Before discussing the exact speedup of removing bit reversal, I must note that I was able to time
these functions using clock()
from the ctime
library. I wrapped the function inPlaceNTT_DIT_parallel()
,
and so these times reflect the overheads that are normally incurred when running code on GPUs.
Currently, the main.cu
file runs some profiling on the CUDA kernels with appropriate testing conditions.
For profiling the removal of bit reversing, I take the average of 10 instances of the CUDA kernel
with and without bit reversing. For the CUDA kernel not running bit reversal, we have an average
running time of 0.621783 seconds, while average running time without bit reversal is 0.601436 seconds.

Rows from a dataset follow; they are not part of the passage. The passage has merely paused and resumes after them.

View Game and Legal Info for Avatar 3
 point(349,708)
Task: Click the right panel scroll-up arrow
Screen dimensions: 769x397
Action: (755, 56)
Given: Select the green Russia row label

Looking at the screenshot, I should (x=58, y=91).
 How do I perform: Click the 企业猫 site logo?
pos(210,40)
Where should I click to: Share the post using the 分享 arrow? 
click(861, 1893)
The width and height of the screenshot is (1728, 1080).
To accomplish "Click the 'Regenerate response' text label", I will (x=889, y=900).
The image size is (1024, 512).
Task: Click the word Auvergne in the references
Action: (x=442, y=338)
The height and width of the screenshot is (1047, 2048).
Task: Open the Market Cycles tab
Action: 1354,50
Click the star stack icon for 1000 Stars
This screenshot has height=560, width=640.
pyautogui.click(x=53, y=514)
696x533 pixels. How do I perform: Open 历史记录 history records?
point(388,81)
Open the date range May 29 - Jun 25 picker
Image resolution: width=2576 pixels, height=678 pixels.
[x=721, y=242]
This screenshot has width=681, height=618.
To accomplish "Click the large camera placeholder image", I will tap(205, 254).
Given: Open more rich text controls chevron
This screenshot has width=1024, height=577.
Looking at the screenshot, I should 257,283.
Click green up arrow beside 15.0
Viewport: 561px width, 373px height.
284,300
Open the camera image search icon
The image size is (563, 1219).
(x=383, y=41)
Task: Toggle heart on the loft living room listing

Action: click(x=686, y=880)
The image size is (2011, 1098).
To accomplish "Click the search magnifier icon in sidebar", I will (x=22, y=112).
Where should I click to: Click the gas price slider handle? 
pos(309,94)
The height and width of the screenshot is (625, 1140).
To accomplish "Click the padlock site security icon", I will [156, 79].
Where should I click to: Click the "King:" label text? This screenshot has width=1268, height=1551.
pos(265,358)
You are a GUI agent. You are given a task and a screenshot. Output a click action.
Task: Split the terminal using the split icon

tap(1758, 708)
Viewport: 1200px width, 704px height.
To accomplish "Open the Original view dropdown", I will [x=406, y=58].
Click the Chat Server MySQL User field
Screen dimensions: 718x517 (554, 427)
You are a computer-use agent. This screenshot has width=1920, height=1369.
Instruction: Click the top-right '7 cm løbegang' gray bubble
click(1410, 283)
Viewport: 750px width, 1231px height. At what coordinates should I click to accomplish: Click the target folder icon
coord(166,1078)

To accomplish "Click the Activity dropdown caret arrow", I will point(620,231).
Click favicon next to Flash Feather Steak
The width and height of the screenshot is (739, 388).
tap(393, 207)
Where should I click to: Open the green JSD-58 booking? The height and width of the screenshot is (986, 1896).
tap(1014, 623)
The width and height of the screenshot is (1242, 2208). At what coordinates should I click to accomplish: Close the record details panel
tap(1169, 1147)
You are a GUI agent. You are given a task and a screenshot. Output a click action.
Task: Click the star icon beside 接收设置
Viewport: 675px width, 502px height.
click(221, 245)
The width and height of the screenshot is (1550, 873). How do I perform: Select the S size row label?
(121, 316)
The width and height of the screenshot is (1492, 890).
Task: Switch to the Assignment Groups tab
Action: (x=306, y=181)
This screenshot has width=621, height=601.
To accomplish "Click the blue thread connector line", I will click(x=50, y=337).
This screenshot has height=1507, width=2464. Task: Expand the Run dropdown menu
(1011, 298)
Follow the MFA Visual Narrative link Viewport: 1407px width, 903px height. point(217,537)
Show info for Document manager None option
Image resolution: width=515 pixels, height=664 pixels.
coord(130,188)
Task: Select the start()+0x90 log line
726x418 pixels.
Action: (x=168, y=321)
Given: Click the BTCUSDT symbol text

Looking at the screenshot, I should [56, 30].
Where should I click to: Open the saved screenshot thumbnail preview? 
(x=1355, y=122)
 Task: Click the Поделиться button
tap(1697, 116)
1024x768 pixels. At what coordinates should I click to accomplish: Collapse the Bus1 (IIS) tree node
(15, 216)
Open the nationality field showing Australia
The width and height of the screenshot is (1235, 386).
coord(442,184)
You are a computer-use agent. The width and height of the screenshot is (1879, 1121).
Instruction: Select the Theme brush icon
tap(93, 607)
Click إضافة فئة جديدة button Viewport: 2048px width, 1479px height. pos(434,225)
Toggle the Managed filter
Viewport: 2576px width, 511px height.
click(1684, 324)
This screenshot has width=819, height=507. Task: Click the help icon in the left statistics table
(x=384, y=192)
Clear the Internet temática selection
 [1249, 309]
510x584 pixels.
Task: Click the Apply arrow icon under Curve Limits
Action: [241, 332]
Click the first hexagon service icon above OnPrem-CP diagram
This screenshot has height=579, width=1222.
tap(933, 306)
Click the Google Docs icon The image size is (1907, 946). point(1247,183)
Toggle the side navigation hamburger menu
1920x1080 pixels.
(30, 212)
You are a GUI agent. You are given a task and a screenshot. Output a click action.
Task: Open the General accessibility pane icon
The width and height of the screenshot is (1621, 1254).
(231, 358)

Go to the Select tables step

This gives us an decrease of ~0.02 seconds with all things remaining equal. Thus, it's evident that
bit reversal might be some unneccessary overhead for computing the NTT of a vector. However, this
is only tested on one single input and so I cannot speculate too much on how this time difference
with manifest itself with other inputs. Regardless, it is clear that it might be much more
efficient for the totality of the system to perhaps leave something like bit reversal in some
other stage of the pipeline for FHE workloads.
This implementation was straightforward. The baseline implementation already has a toggle to perform the bit reversal using a boolean flag. However, I chose to not parallelize this specific piece of code because it it feels like bit reversal should be a preprocessing activity rather than being something that should be handed off to the GPU.
Fair warning: it seems that my logic for implementing the twiddle factor optimization is off
somewhere, as I have not been able to match the original output using twiddle factors.
However, the code that I have in place does seem to be quite close, at least computationally,
to a proper implementation. Once again, I took the average running time out of 10 instances
of the kernel running with the twiddle factor optimization. Below are the outputs from
./ntt-kernel
:
with bit-reverse: 0.621159 s
without bit-reverse: 0.601025 s
with bit-reverse and offline modExp: 0.198285 s
without bit-reverse and offline modExp: 0.197987 s
From this, we can see that making modExp()
online adds a lot of overhead to our kernel. Taking it offline
gave us an average improvement of ~0.5 seconds, which would probably be magnified when using bigger
vectors, larger primes, etc.
As for the implementation, I created a function that runs on the CPU that computes a table containing
the necessary modExp()
computations. In the code, this function is called offlineModExp()
and returns
a pointer to the computed table. I then modified my functions such that the kernel accepts a pointer
to the table. The kernel will read from the table if it is present, otherwise it will continue
with online computation.
Batching came with the expected (yet still surprising) results: times scales linearly as batch size increases. This is very evident from the plot above, aside from the differences in slope. This is expected due to the parallel nature of the GPU. However, this result is surprising as I was expecting the sheer number of threads running on our SM on the GPU to affect thread switches. However, this did not turn out to be the case (thankfully). Although, I am sure that for full size workloads, this would not scale as nicely. Note that the discrepancy between the red and blue line is due to running those tests on different GPUS. The green, black (hidden underneath the green), and red plots were on RTX 8000s while the blue plot was on a V100. Otherwise, the blue and red plots would have been basically on top of each other.
Implementation of batching was pretty straightforward. I created another __host__
kernel
that takes in a double pointer, each of the pointers pointing to each of the input vectors.
This batching kernel then launches the baseline CUDA NTT kernel on each of the input vectors.